*** Block opens ***

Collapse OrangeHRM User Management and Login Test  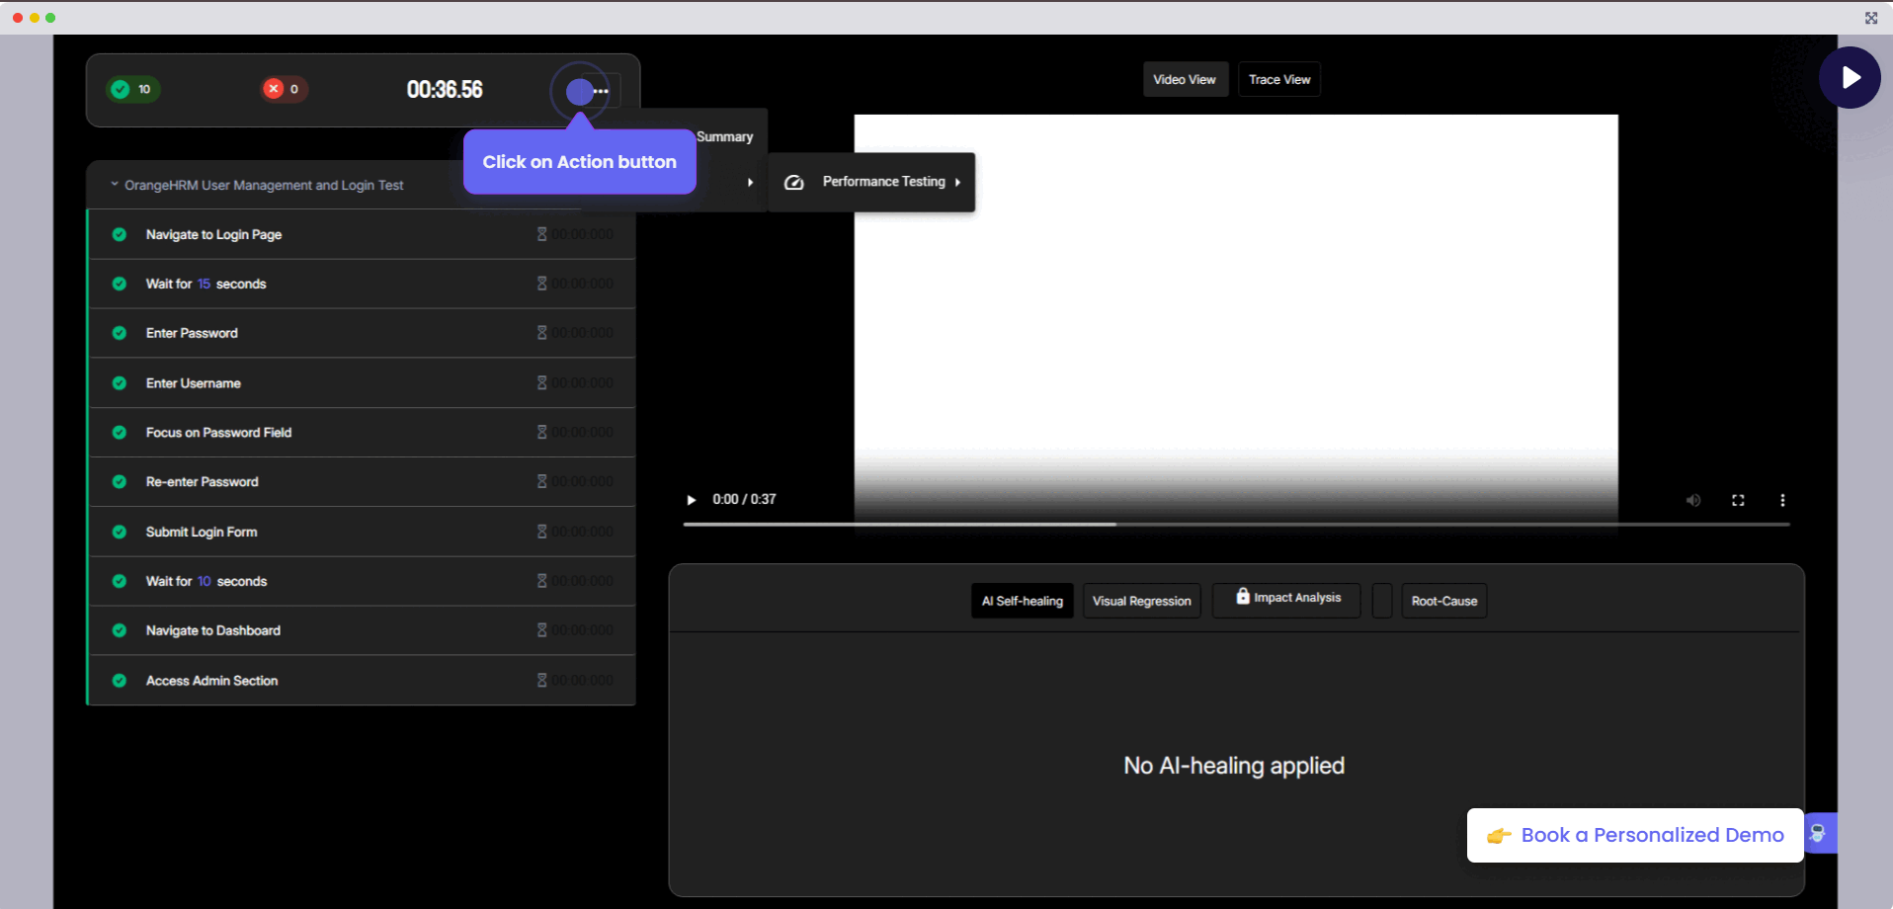115,185
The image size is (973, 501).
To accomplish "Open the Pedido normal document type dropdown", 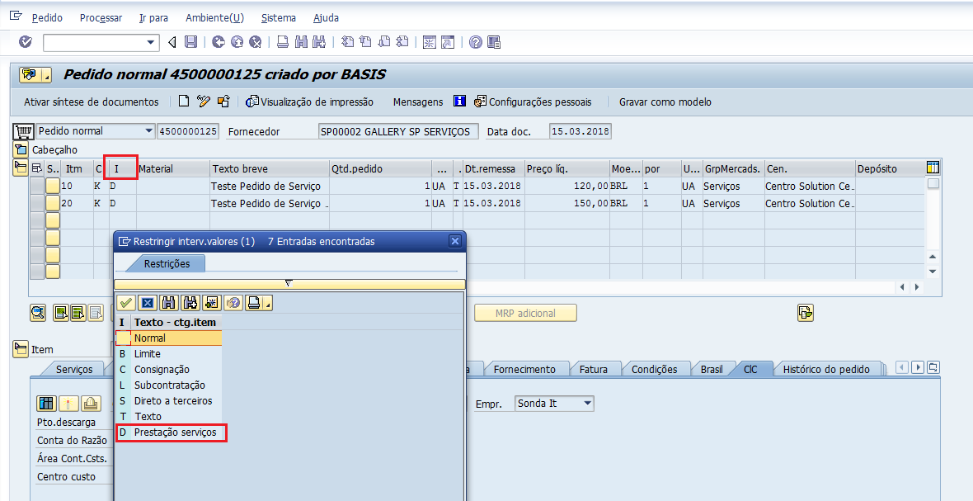I will (148, 131).
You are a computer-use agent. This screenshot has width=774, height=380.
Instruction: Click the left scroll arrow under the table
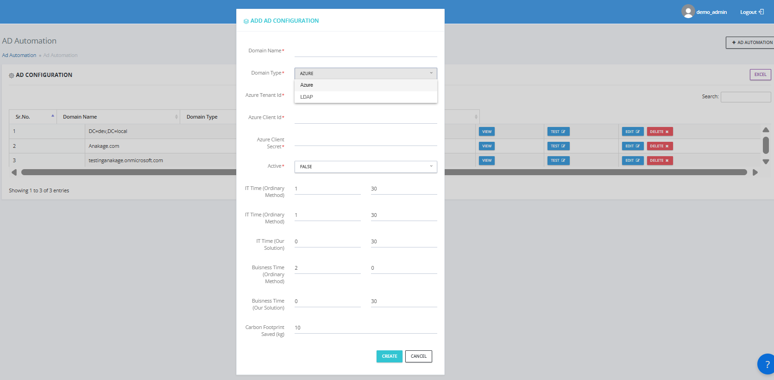click(x=14, y=172)
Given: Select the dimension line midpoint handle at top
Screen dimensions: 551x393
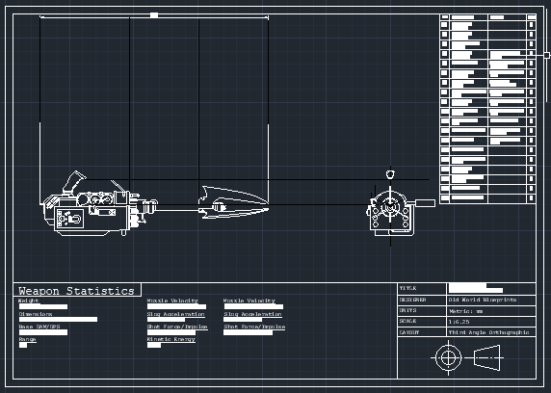Looking at the screenshot, I should 154,15.
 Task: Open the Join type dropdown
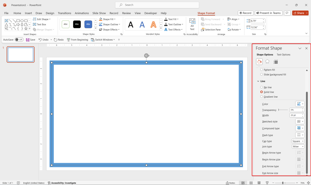click(298, 146)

*** Block closes ***

● Exercise
Copy exactly the lines that run from the line containing "Given: Select the" to the end of the data above, keeping both end lines and leaving out all pictures.

● Output
Given: Select the dimension line midpoint handle at top
Screen dimensions: 551x393
Looking at the screenshot, I should 154,15.
 Task: Open the Join type dropdown
click(298, 146)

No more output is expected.